══ Passage provided ══

Then, Agent Trippi asks, "Do you drive a black Nissan Altima?" And I realize this meeting is not about a friend. Despite their reassurances, and despite the fact that I haven't committed any federal offenses (that I know of), I'm starting to feel a bit like I'm in trouble.

They ask me if I was driving my car on Saturday, and I say, reasonably sure, that I was. They ask me where I went, and I struggle for a moment to remember Saturday. I make a lame joke about how the days run together when you're underemployed. They smile politely. Was I at work on Saturday? I think so.

"Were you at the Caribou Coffee on Powers Ferry?" asks Agent Trippi. That's where I get my coffee before work, and so I tell him yes, probably, just before remembering Saturday: Harry Potter day, opening early, in at 8:30.

So I would have been at Caribou Coffee that Saturday, getting my small coffee, room for cream. This information seems to please the agents.

"Did you notice anything unusual, anyone worth commenting on?" OK, I think. It's the unusual guy they want, not me. I think hard, wondering if it was Saturday I saw the guy in the really cool reclining wheelchair, the guy who struck me as a potential James Bondian supervillain, but no: That was Monday.

═══

_Work required_
Carry on the account of the agents' questioning about Saturday, starting right after its final sentence.

══ Data below ══

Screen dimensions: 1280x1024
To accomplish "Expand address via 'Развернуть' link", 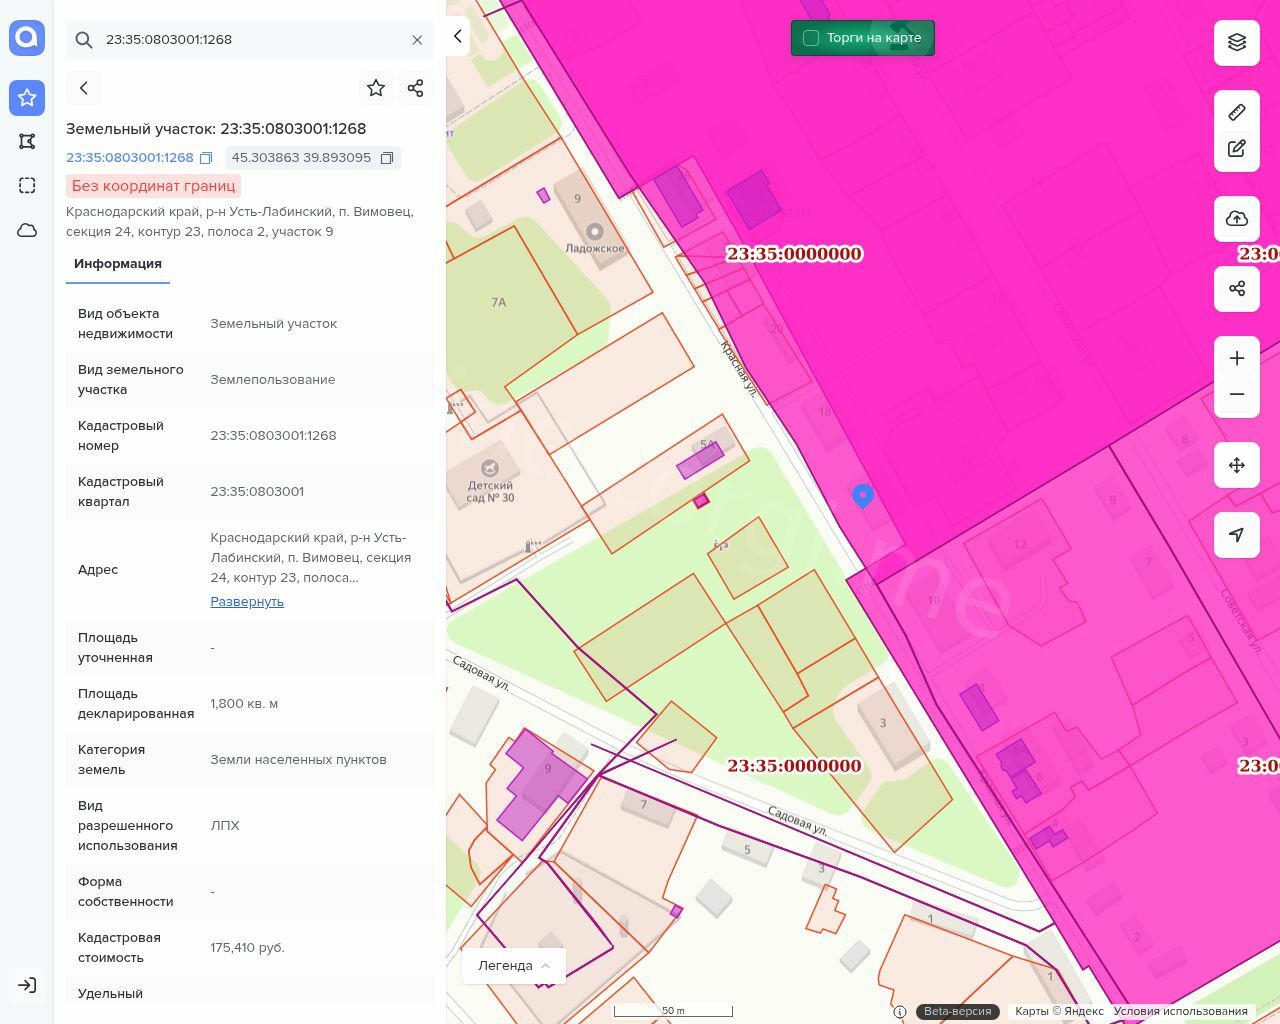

═══

_Result for this task_
Then they ask if I carried anything into the shop -- and we're back to me.

My mind races. I think: a bomb? A knife? A balloon filled with narcotics? But no. I don't own any of those things. "Sunglasses," I say. "Maybe my cell phone?"

Not the right answer. I'm nervous now, wondering how I must look: average, mid-20s, unassuming retail employee. What could I have possibly been carrying?

Trippi's partner speaks up: "Any reading material? Papers?" I don't think so. Then Trippi decides to level with me: "I'll tell you what, Marc. Someone in the shop that day saw you reading something, and thought it looked suspicious enough to call us about. So that's why we're here, just checking it out. Like I said, there's no problem. We'd just like to get to the bottom of this. Now if we can't, then you may have a problem. And you don't want that."

You don't want that? Have I just been threatened by the FBI? Confusion and a light dusting of panic conspire to keep me speechless. Was I reading something that morning? Something that would constitute a problem?

The partner speaks up again: "Maybe a printout of some kind?"

Then it occurs to me: I was reading. It was an article my dad had printed off the Web. I remember carrying it into Caribou with me, reading it in line, and then while stirring cream into my coffee. I remember bringing it with me to the store, finishing it before we opened. I can't remember what the article was about, but I'm sure it was some kind of left-wing editorial, the kind that never fails to incite me to anger and despair over the state of the country.

I tell them all this, but they want specifics: the title of the article, the author, some kind of synopsis, but I can't help them -- I read so much of this stuff.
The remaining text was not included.